We went to see Grace Land – home of Elvis yesterday. It is a big house, but except for the 13 acres it sits on, there are many larger homes in the neighboring suburbs. It goes to show how much our expectations in housing have grown. In 1957, this was a big mansion; now its just a big house.

I am not a big Elvis fan, but I have to say, he was unique – without a doubt the most significant entertainer of the 20th Century. We shall not soon see his like again. More than thirty years after his death, thousands of people visit his house showing more reverence than they would at St. Peter’s. My kids were not born during “the King’s” lifetime, yet they and billions of people all over the world recognize him, or at least his caricature. I am convinced that one reason Bill Clinton was elected president is that he reminded people of Elvis because of his accent and some of his mannerisms. The tour of the house is well done. It is done via recordings. You push the number when you get to the appropriate display. You can’t bring your digital camera into the building, so I have no picture. Suffice to say that it is very 60s or 70s. After the tour, we had down home southern barbeque at the Elvis restaurant. The grounds at Graceland are very pretty with lots of nice trees. It is characteristic of the region.

Memphis in general is a nice southern city, with lots of big trees. I ran today through the green suburban streets shaded by oaks, tupelos and magnolias. It is much like tidewater Virginia or Carolina. You can recognize southern cities, from Virginia to east Texas, by the broad tree filled lawns and smell of the typical plants. I had to jump over a lot of debris. One reason the grass is so green is that there has been horrendous thunderstorms over the last week that dumped torrents of water on the region causing floods in low-lying areas. We missed it all, but benefited from the aftermath. Not only is everything green, but also the rain brought lower temperatures.
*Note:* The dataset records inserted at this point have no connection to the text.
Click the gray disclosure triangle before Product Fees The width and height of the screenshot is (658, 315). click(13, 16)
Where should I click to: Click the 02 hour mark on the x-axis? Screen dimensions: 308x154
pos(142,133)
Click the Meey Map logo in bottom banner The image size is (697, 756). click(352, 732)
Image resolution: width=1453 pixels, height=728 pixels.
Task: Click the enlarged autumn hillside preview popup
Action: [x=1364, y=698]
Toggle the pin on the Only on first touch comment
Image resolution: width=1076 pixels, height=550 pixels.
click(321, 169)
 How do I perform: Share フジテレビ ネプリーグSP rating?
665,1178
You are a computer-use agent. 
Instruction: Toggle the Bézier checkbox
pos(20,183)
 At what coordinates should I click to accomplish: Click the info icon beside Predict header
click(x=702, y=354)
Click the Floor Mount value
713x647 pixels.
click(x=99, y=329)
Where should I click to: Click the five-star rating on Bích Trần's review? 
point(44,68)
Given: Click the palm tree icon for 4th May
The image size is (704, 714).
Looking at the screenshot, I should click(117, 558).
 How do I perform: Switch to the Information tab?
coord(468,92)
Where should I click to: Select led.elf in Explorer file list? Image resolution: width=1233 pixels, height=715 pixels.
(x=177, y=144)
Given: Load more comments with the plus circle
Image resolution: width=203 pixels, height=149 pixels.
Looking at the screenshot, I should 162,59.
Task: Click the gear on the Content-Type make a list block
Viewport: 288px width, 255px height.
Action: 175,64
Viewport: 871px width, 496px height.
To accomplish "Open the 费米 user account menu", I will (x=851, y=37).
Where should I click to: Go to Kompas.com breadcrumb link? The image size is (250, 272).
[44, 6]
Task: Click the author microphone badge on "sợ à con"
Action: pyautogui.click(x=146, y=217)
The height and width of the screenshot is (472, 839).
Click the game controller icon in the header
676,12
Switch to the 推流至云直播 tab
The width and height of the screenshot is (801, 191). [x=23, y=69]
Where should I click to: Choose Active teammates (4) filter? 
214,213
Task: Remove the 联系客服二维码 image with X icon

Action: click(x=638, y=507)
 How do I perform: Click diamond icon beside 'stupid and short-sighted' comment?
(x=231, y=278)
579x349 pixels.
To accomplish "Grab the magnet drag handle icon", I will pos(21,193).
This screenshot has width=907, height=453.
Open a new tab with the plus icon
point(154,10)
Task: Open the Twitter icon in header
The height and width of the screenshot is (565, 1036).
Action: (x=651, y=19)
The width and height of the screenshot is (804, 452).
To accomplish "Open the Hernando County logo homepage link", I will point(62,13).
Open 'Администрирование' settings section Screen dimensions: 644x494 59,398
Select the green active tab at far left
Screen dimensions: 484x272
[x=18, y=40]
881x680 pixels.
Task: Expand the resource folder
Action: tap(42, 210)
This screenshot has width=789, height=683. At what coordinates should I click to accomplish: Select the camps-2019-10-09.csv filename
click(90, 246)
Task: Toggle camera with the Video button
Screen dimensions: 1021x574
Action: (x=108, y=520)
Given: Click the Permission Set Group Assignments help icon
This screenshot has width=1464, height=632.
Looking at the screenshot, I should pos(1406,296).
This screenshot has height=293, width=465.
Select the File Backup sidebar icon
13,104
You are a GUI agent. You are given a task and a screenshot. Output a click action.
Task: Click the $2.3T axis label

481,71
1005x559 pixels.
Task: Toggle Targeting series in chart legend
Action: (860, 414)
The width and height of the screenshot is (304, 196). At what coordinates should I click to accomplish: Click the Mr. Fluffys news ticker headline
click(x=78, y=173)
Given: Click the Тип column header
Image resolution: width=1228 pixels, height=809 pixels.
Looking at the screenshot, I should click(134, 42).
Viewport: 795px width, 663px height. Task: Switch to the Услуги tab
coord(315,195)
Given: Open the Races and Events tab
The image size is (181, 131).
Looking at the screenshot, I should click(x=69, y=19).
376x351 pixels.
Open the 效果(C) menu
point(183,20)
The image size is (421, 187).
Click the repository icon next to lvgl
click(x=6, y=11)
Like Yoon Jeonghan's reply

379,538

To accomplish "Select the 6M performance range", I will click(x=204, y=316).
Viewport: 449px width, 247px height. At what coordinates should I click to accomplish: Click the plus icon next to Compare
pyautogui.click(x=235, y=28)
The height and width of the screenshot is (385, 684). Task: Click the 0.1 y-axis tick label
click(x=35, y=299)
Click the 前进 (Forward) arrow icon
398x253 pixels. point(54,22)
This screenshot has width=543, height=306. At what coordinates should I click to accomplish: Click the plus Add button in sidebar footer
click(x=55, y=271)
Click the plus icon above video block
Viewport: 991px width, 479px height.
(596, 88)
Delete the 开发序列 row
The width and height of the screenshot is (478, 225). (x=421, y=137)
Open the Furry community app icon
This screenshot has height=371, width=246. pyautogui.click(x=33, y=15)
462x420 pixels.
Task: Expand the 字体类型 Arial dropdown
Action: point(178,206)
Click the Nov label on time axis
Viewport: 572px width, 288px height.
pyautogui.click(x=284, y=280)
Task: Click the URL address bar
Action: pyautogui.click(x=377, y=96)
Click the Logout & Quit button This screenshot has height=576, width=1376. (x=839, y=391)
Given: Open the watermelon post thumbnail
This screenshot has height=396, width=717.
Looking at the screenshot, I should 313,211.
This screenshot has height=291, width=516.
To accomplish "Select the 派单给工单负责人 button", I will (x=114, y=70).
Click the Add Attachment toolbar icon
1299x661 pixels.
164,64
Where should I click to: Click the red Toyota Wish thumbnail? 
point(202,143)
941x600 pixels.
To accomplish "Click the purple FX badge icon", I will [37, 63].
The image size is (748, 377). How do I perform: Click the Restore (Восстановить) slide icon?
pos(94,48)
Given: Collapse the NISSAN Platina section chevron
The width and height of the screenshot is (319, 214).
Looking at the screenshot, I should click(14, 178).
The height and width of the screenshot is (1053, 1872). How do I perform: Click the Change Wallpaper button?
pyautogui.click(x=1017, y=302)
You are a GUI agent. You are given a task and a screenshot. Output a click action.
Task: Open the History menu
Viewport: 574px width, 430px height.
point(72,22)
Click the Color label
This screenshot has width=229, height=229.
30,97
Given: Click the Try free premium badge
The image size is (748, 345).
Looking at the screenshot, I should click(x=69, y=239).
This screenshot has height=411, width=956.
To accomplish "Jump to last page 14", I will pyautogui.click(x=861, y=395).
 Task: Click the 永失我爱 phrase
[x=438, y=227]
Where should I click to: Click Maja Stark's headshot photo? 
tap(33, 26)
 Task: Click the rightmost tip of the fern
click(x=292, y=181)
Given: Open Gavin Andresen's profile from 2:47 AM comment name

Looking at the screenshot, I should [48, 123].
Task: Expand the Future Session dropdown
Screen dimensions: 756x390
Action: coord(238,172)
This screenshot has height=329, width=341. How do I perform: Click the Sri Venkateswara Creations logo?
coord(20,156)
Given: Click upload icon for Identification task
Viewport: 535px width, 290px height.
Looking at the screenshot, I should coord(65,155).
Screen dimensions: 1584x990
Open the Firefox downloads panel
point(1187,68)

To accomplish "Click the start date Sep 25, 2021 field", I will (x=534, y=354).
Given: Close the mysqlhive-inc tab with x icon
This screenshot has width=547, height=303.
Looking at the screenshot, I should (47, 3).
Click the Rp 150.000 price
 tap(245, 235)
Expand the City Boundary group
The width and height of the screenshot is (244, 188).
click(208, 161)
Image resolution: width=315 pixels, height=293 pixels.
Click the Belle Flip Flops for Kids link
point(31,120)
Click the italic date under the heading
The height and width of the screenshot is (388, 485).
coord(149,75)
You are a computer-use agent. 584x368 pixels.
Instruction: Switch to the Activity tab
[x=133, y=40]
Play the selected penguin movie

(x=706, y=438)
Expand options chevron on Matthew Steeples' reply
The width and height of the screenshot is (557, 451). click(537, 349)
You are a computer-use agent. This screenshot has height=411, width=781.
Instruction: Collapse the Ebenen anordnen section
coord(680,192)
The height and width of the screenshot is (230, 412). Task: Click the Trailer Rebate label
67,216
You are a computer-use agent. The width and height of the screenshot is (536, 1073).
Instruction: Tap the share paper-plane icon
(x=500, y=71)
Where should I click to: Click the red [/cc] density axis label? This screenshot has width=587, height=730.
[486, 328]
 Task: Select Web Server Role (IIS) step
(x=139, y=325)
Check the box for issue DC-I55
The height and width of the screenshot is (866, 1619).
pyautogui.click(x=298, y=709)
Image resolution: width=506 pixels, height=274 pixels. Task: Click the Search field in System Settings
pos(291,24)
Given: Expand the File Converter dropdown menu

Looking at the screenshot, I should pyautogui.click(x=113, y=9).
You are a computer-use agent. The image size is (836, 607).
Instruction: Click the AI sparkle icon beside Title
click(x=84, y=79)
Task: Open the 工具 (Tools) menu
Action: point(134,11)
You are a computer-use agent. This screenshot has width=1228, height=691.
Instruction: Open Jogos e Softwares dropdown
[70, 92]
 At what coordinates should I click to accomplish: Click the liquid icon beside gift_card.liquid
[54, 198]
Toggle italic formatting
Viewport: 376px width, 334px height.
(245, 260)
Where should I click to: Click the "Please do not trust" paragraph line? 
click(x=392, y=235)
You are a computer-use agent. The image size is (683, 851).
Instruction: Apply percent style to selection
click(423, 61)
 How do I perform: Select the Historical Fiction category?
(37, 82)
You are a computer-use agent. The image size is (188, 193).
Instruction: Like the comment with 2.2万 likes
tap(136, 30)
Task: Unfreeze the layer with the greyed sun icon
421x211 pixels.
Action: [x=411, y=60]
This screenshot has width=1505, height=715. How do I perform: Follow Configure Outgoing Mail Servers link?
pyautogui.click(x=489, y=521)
Last night it got into the 60s, which is rare for the mid south this time of year. This morning, when I went running, it was about 80.

We are staying in the Residence Inn. It is much like the others, but not as nice. We are next to the railroad tracks. About ½ kilometer from us, the tracks cross the street at grade. It is dangerous for the cars and the trains, so the engineer sounds a warning a good ways before he reaches the street, about a ½ kilometer before in fact. Trains must have rumbled by at least ten times during the night. I tried to incorporate trains into my dreams, but it still caused me some unrest.

The tracks outside our hotel. A train goes by every half hour.